Lactation is one of the most nutrient demanding stages of human development and it is a critical stage, where blood loss and increased nutrient demand predispose them to maternal depletion and increased risk of anemia. Anemia is a reduced hemoglobin level in the blood below the World Health Organization (WHO) cutoff of 12 g/dl for non-pregnant women in reproductive age groups, including lactating women1. Anemia is affects one-third of the global population2,3,4 where the causes are multiple and nutritional causes play a great role. Among these, iron deficiency is the single most important contributor to anemia, contributing to more than 40%5.
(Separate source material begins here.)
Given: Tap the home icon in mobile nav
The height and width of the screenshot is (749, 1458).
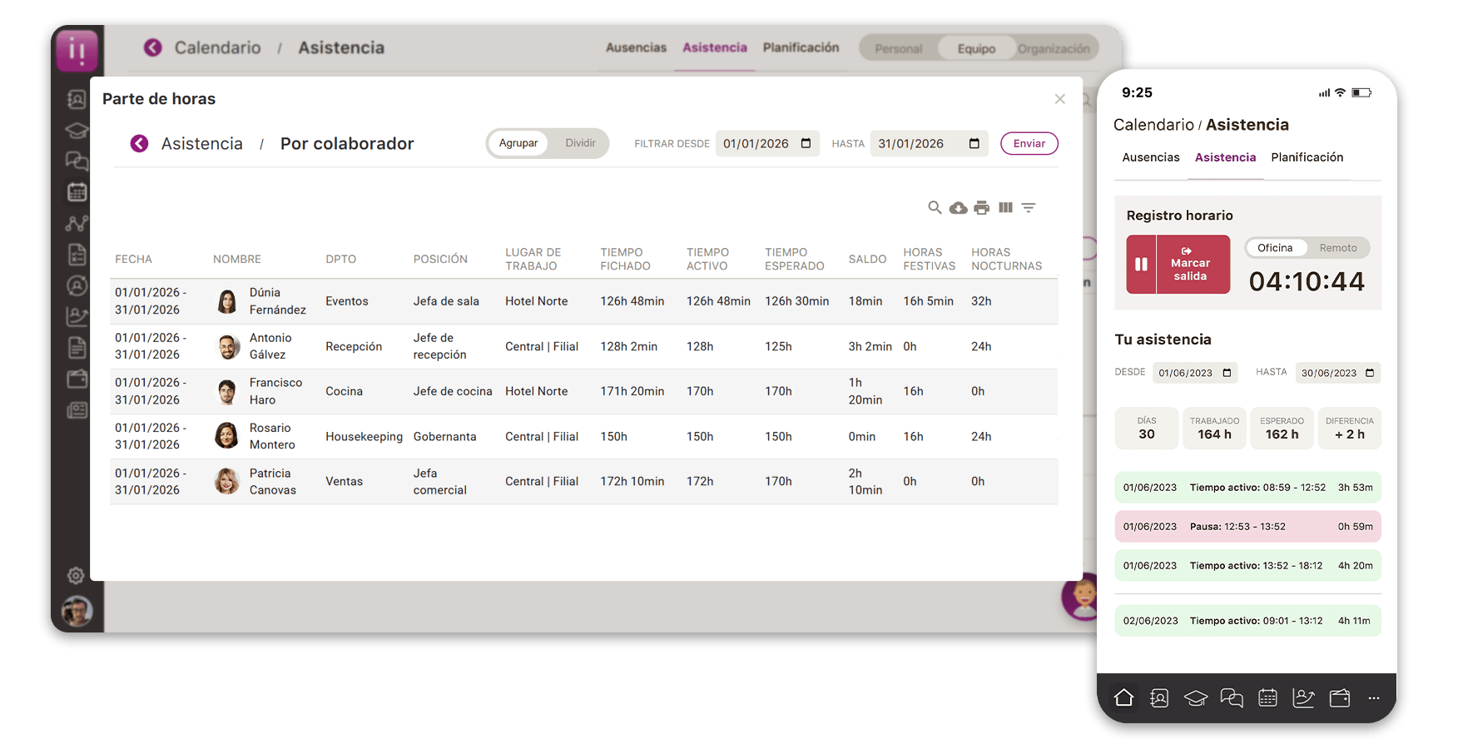Looking at the screenshot, I should click(1123, 697).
Furthermore, anemia is a moderate to severe public health problem in more than 142 countries. An estimated 529 million (29.4%) of women of reproductive age are victims of anemia due to blood loss during menstruation, pregnancy, childbirth and other factors6. Globally, about 40% of children under five years of age, 37% among pregnant women, and 30% of women of reproductive age are affected by anemia7. In Ethiopia, iron deficiency affects about 8% of the population with wide variations among regions (6–48%). Moreover, 13% of women of reproductive age had anemia where the regional variations range from 6 to 40%, making mild to moderate public health problem8.

Anemia is strongly linked to negative growth consequences such as stunting, reduced cognition, morbidity, mortality, and significant economic loss9. Anemia is a huge concern globally, contributing to more than 1 million annual deaths, mainly from Africa and Southeast Asia (70%)3,7,10. Aside from the obvious link to pregnancy complications, it has also been linked to depression, stress, and cognitive functioning in lactating women3.

On the other side, lactation is a period where women are highly susceptible to iron depletion in the presence of an inadequate dietary supply11,12. The maternal iron store is greatly depleted by repeated reproductive burden, blood loss during pregnancy, and childbirth11,13. In addition, the subsequent iron loss through breast milk at the expense of maternal iron store further aggravates the problem9. These problems are more prevalent in Africa, where the fertility rate is higher and dietary intake is poor2,3,14. These is strongly associated with the prevailing occurrence of anemia among this segment of the population that is being further aggravated by multiple dynamic changes happening across the globe.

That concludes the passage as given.